• Page extract
╭──

For good reason, Unbroken by Laura Hillenbrand landed on many Best of the Year lists in 2010, including on Mark’s. I’m not sure I would have picked this up otherwise; I like World War II books as much as the next guy (if the next guy in question also likes World War II books), but this is focused on one man. And it’s 500 pages. I wasn’t sure that I was ready to commit.

I’m so glad that I did. After a few pages, I knew that I would love this book. Unbroken is the story of Louie Zamperini, a hooligan-turned-Olympic runner-turned-pilot-turned-prisoner of war-turned- unbroken and hopeful man. That’s a pretty good one-sentence summary of the book, just in case the publisher is looking for a subtitle for the forthcoming paperback version. I liked Louie instantly; he was a troublemaker tough-guy, but found his escape from his California town by running. Introduced to the sport by his brother, Louie runs in high school, college, and then in the 1936 Berlin Olympics where he met Adolph Hitler.

His life changed soon after as the story follows Louie into his new career as an AAC bombardier, until he crashes in the Pacific. Louie and two others survive at sea for over forty days without provisions (with a troubling scene about a lice infestation in his newly grown beard). If the story ended here, it would be a powerful journey. However, it does not. Much of the book is his horrid treatment in several prisoner of war camps in Japan. Just when I thought all the evil happened to Louie, there is a new chapter of horror.

The title is perfect to describe Zamperini. This man personifies courage, resilience, and hope in ways I have never seen. There were times I gasped aloud to read his ordeals. The squalor and suffering only provide a backdrop to allow Louie’s courage and character to shine brightly.

I hesitate to say to much to avoid taking away the suspense as you read it, but allow me to say that Louie continues to sink lower into despondency and hopeless until God intervenes. In literature, it’s called deux ex machina; in life, it is called redemption.

╰──

• What is being asked
List each stage of Louie Zamperini's life given in the review of Unbroken's one-sentence summary of the book. The rows here come from a separate source.

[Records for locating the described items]
╭──

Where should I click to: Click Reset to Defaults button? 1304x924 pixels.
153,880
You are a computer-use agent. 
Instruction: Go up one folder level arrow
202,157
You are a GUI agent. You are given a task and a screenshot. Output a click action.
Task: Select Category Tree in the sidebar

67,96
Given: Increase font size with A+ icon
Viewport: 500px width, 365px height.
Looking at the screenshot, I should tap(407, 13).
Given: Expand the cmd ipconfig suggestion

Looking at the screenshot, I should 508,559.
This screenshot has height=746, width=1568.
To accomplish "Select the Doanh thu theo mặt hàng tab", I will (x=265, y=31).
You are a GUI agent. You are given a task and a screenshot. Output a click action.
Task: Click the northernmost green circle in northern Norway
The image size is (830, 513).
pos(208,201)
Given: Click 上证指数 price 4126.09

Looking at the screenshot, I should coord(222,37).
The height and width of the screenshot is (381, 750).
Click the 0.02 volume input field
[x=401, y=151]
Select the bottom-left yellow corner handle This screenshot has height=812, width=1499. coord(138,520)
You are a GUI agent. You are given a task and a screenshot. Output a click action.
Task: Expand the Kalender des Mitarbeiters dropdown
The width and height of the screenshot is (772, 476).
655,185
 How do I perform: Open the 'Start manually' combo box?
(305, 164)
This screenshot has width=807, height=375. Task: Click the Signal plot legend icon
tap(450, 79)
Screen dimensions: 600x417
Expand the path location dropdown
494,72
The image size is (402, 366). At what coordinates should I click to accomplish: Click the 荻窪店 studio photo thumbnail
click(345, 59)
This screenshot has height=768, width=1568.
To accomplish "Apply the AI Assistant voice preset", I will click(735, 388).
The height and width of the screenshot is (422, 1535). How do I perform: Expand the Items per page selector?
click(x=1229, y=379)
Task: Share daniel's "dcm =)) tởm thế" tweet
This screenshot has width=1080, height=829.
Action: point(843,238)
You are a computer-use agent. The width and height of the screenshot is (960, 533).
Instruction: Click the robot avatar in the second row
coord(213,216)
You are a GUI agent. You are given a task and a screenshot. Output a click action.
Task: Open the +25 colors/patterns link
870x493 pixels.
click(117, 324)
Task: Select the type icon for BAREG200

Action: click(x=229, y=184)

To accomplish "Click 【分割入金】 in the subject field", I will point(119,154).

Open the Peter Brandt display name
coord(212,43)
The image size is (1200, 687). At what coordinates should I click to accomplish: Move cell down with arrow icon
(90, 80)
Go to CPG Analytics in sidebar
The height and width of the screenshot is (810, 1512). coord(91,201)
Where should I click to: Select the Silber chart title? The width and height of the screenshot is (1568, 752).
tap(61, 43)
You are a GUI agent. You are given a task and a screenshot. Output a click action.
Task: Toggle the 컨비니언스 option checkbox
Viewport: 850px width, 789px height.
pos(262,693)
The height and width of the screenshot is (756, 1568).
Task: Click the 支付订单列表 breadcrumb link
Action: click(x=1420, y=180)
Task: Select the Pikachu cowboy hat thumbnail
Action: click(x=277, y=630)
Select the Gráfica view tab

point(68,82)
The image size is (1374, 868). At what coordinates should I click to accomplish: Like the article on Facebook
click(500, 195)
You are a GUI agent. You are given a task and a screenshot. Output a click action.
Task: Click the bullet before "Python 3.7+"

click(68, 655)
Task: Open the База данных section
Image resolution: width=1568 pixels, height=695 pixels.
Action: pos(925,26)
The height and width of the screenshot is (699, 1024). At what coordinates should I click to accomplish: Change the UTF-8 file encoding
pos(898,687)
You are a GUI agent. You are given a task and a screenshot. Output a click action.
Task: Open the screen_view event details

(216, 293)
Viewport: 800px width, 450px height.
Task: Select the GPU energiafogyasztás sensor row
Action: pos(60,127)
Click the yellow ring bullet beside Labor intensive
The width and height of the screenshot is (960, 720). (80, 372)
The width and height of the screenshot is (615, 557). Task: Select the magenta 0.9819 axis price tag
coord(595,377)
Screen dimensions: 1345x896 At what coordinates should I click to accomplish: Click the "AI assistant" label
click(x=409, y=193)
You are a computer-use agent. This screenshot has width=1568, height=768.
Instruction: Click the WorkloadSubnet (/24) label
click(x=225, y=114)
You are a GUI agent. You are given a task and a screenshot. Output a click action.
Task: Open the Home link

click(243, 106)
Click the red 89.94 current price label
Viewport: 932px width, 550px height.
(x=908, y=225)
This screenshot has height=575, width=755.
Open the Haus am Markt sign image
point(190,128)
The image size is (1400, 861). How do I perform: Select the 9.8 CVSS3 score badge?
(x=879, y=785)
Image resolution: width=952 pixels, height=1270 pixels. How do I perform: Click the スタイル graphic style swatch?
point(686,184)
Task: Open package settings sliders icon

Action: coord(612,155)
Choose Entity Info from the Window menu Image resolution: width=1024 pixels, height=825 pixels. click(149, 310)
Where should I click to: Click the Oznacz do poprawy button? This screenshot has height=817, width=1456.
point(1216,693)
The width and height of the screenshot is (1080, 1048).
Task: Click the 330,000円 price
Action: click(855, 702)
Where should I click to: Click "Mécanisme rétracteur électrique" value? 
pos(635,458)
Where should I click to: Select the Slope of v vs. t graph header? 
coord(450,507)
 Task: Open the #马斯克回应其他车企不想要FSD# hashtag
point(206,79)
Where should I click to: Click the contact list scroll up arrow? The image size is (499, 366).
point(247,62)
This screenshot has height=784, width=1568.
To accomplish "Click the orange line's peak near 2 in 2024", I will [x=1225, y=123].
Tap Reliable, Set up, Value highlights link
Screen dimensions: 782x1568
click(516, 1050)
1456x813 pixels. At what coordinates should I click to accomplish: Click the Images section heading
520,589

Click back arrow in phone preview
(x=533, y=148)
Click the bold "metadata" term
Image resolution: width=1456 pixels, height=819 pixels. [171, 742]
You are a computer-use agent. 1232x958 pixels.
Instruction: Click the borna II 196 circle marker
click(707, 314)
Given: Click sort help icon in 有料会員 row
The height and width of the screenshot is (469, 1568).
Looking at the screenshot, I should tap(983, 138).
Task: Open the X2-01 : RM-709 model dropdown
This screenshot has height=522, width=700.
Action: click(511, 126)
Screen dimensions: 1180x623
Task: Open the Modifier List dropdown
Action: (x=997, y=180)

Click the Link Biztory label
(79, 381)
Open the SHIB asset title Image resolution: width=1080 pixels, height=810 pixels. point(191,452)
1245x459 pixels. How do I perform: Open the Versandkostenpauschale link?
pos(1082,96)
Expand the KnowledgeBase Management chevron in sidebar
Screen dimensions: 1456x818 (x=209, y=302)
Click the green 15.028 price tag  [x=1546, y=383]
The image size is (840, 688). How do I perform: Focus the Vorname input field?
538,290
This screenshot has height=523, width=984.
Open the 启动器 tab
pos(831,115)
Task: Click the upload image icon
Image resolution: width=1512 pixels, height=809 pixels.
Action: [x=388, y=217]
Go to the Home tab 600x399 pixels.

╰──

• Solution to the problem
hooligan
Olympic runner
pilot
prisoner of war
unbroken and hopeful man